Iran War Drives Up Polyester Costs, Threatening Fast-Fashion Prices
War-driven energy costs are pushing up polyester inputs in India and Bangladesh, raising pressure on suppliers that clothe Zara, H&M, Walmart and others.

The war’s impact is reaching far beyond fuel markets and into the fabric of everyday clothing. A surge in fossil fuel prices has lifted the cost of the petroleum-derived inputs used to make polyester yarn, and suppliers in India and Bangladesh are now warning of higher costs, tighter margins and possible price pressure on global fast-fashion brands.
Polyester dominates the clothing business, accounting for 59% of global fibre production, so even a modest jump in input costs can ripple through an industry built on scale and speed. Filatex, one of India’s biggest polyester yarn producers, is paying nearly 30% more for purified terephthalic acid and monoethylene glycol, according to managing director Madhu Sudhan Bhageria. Those chemicals are basic building blocks for polyester, and the squeeze is landing as retailers across Asia-linked supply chains try to lock in orders and keep shelves stocked.
The strain is not limited to raw materials. Avichal Arya of Bindal Silk Mills said the energy crisis has “drastically” increased the cost of chemicals and dyes. His company supplies dyed and printed polyester fabrics to H&M, Zara-owner Inditex, Target, Walmart and IKEA, showing how a shock tied to the Middle East can move through factory floors in India and into wardrobes in the United States and Europe. In Surat, a key textile hub in Gujarat, many migrant workers have left after a cooking-gas shortage, adding labor pressure to the cost shock already hitting mills.

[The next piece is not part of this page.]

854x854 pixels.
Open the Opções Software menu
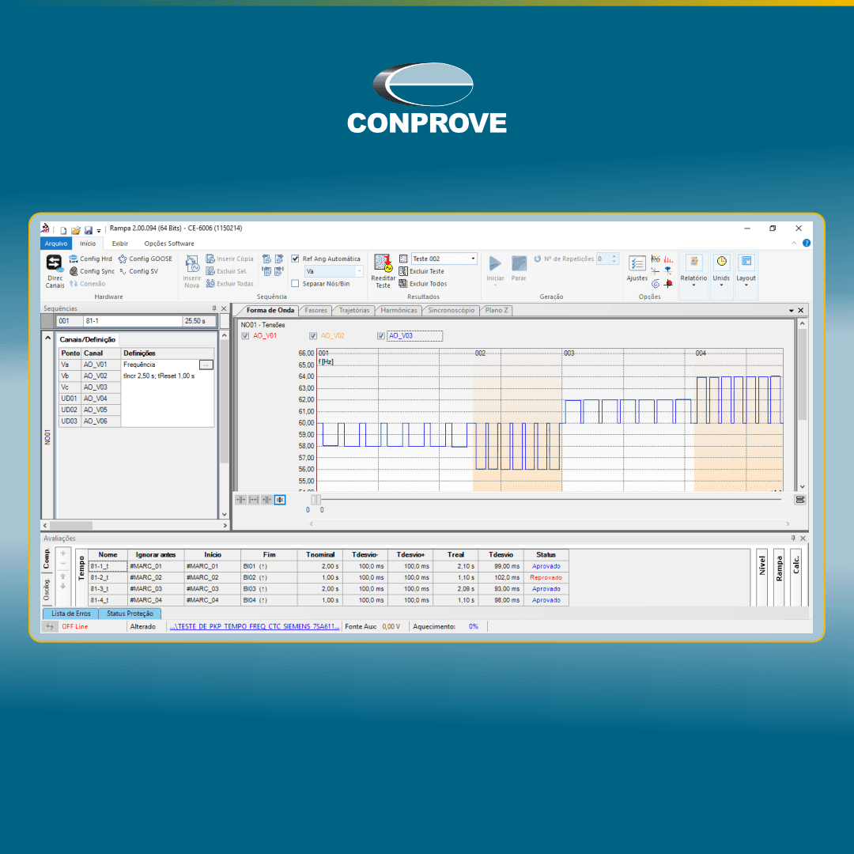click(169, 243)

Retailers are partly insulated for now by forward buying, which has delayed the immediate hit to importers and brands. Primark said its spring/summer stock and much of its autumn/winter stock would not be affected. Associated British Foods chief executive George Weston said that if the company were buying energy-related raw materials today it would see significant inflation, although it is not in that position now. An industry source said H&M expects price increases from Bangladeshi suppliers in the coming weeks but plans to absorb them. H&M said it sees no major disruptions to production in Bangladesh and has not noticed a meaningful wave of supplier requests to adjust orders because of energy costs.
The pressure still points downstream. Zara and H&M have shifted to mostly recycled polyester, made from plastic bottle waste, which may soften some oil-linked cost inflation. But Bangladesh, a major garment hub, remains heavily dependent on imported energy and has already been strained by declining domestic gas reserves and higher industrial gas prices. With the Strait of Hormuz carrying a large share of refined petroleum products and energy flows, the conflict is exposing a supply chain that can turn a regional war into a higher price tag on a shirt, a sneaker or a bedsheet.